▸ What you will do
(1) Duplicate word for word the passage of the text on the origins of the "natural born citizen" clause that opens with the words containing "On June 18, 1787" and closes with "this chief executive.".
(2) Pick up the text on the origins of the "natural born citizen" clause from the point where it stops, and keep writing it.

▸ Extract to read
+ + + + + + +
Famous Letter from Jay to Washington Proposed a Constitutional “Natural Born Citizen” Clause
In the summer of 1787, leaders from across America were gathered in Philadelphia in a convention that would create a new Constitution for the fledgling United States.
On July 25th, Founding Father and US Secretary of Foreign Affairs John Jay — who was stuck up in New York — wrote a letter to General George Washington, the presiding officer of the Constitutional Convention. In that letter, Jay said:
“Permit me to hint whether it would not be wise and seasonable to provide a strong check to the admission of Foreigners into the administration of our national Government, and to declare expressly that the Command in chief of the American army shall not be given to, nor devolve on, any but a natural born Citizen.”
On September 2, Washington wrote a reply in which he said, “I thank you for the hints contained in your letter.” And on September 4, the “natural born citizen” clause for Presidential eligibility appeared in a draft of the Constitution reported from the Committee of Eleven.
The “natural born citizen” requirement was approved, with no objection or debate from any member of the Convention, on the 7th.
But John Jay was not the only person known to have wanted a birth-related requirement for the man ultimately in charge of our nation’s armed forces. Among the 55 delegates to the Convention, there was one other person who is known to have entertained such an idea.
Alexander Hamilton Thought the New President Should Be “Born a Citizen.”
On June 18, 1787 (a month before Jay’s letter) Alexander Hamilton submitted to the Convention a sketch of a plan of government. Several copies (with some variations) of this plan have survived.
Hamilton’s plan called for a chief executive — but called that executive a “Governour” rather than a “President.” The plan mentioned no eligibility requirements for this chief executive.
+ + + + + + +
▸ Information provided

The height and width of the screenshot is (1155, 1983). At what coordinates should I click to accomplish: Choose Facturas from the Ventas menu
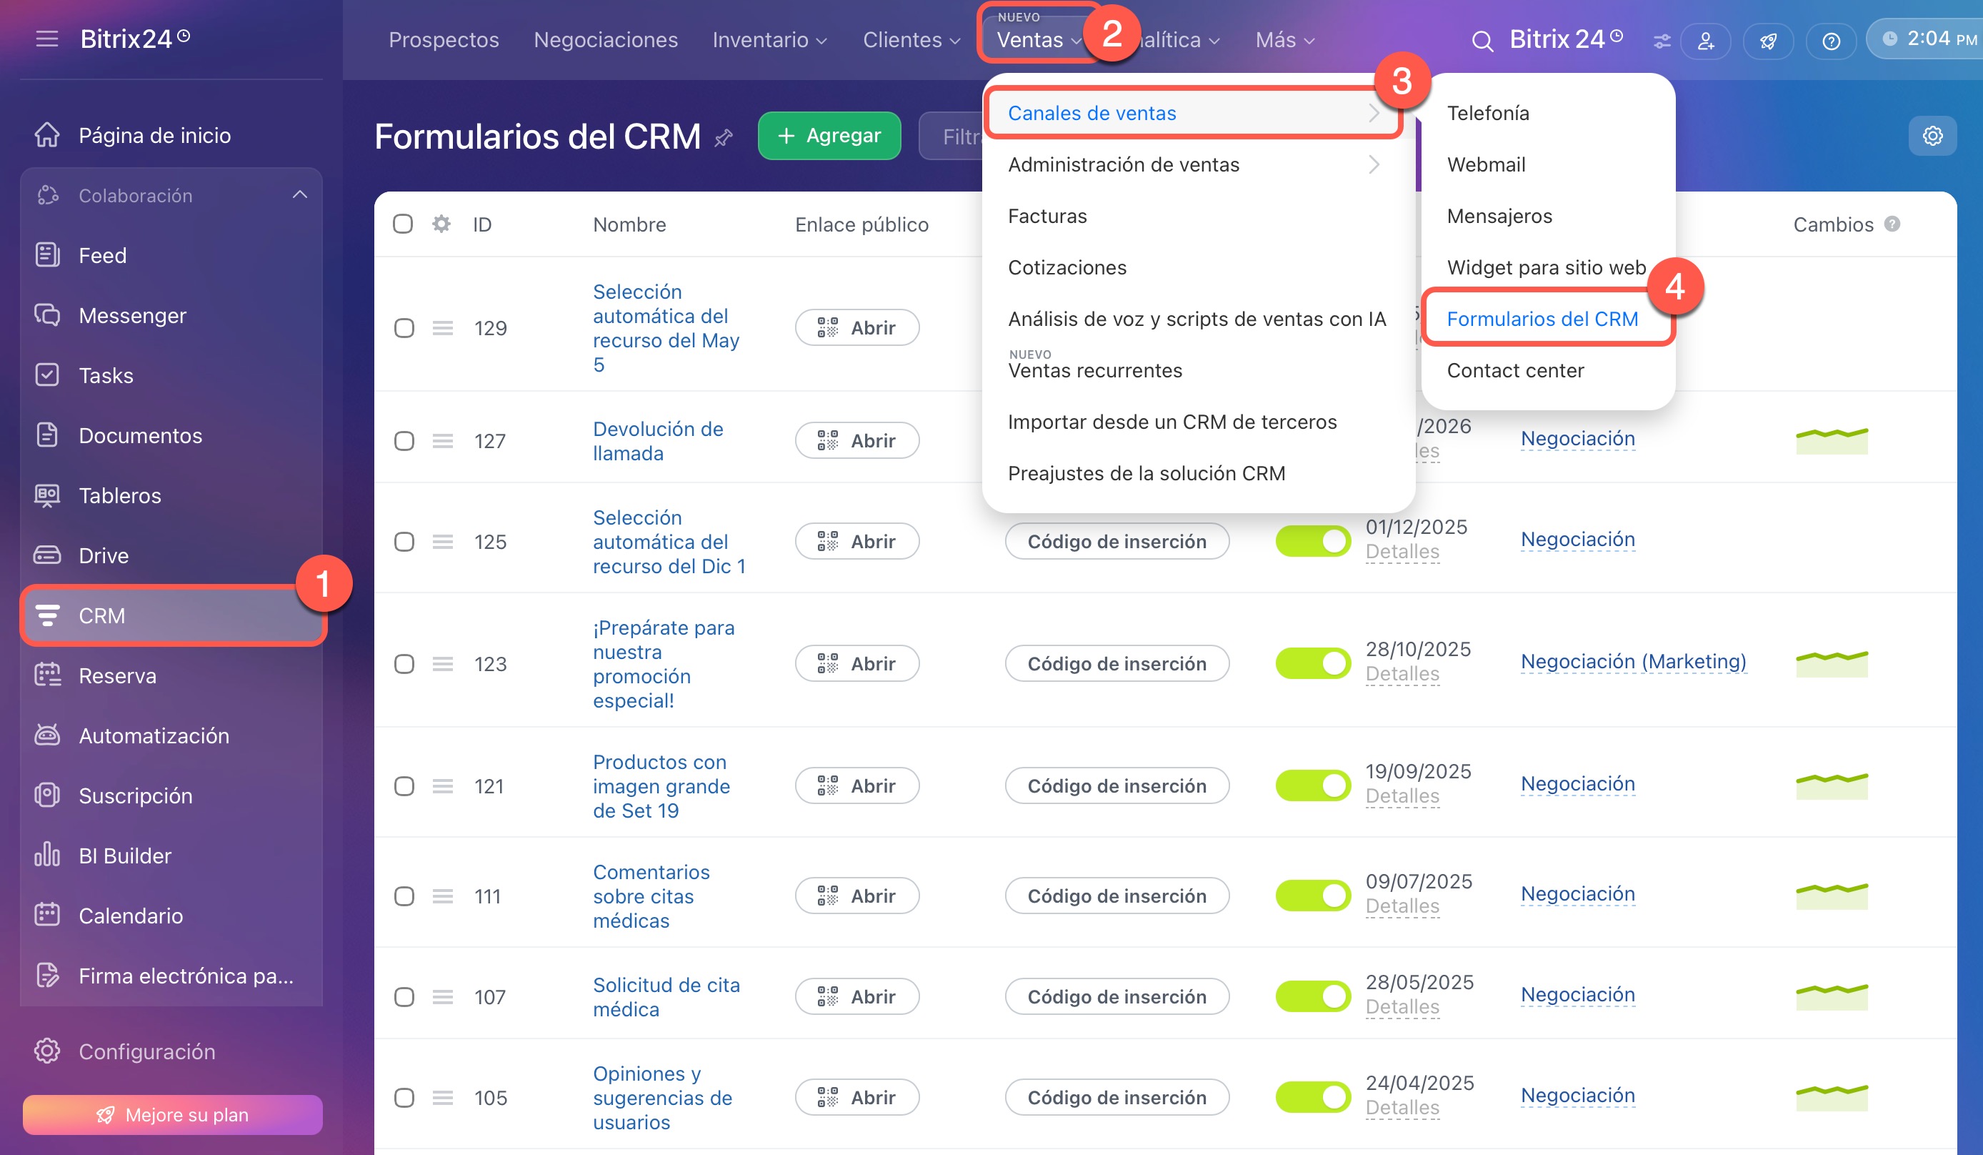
+ + + + + + +
▸ Outputs for the tasks
(1)
On June 18, 1787 (a month before Jay’s letter) Alexander Hamilton submitted to the Convention a sketch of a plan of government. Several copies (with some variations) of this plan have survived.
Hamilton’s plan called for a chief executive — but called that executive a “Governour” rather than a “President.” The plan mentioned no eligibility requirements for this chief executive.

(2)
Notable in Hamilton’s plan was that both Senators and the Governour would be elected “for good behavior” — which really meant for life. Although members of the Convention seem to have felt Hamilton’s plan was well thought-out and workable, it was a non-starter. The proposed life terms were a turn-off. Many of the delegates also didn’t like the similarity of Hamilton’s plan to the British system, and they did not want to establish some new kind of monarchy. As a result, the plan was never seriously considered.
About the end of the Convention, two months later, Hamilton gave a paper to James Madison which he said represented the Constitution he would have wanted. Hamilton had stated its principles in the course of the deliberations. Preeminent Constitutional historian Max Farrand notes that this paper “was not submitted to the Convention and has no further value than attaches to the personal opinions of Hamilton.”
Hamilton’s later, more complete “draft constitution” provided:
“No person shall be eligible to the office of President of the United States unless he be now a Citizen of one of the States, or hereafter be born a Citizen of the United States.”
Was Jay’s Letter a “Correction” of Hamilton’s Proposal?
In an 2010 article entitled, “Is Being a Born Citizen of the United States Sufficient Citizenship Status to be President? The Founders and Framers Emphatically Decided It Was Not!” Commander Charles Kerchner claims that the Framers of the Constitution rejected Hamilton’s proposal that the President should be “born a citizen” and instead implemented a different requirement — that he be a “natural born citizen.”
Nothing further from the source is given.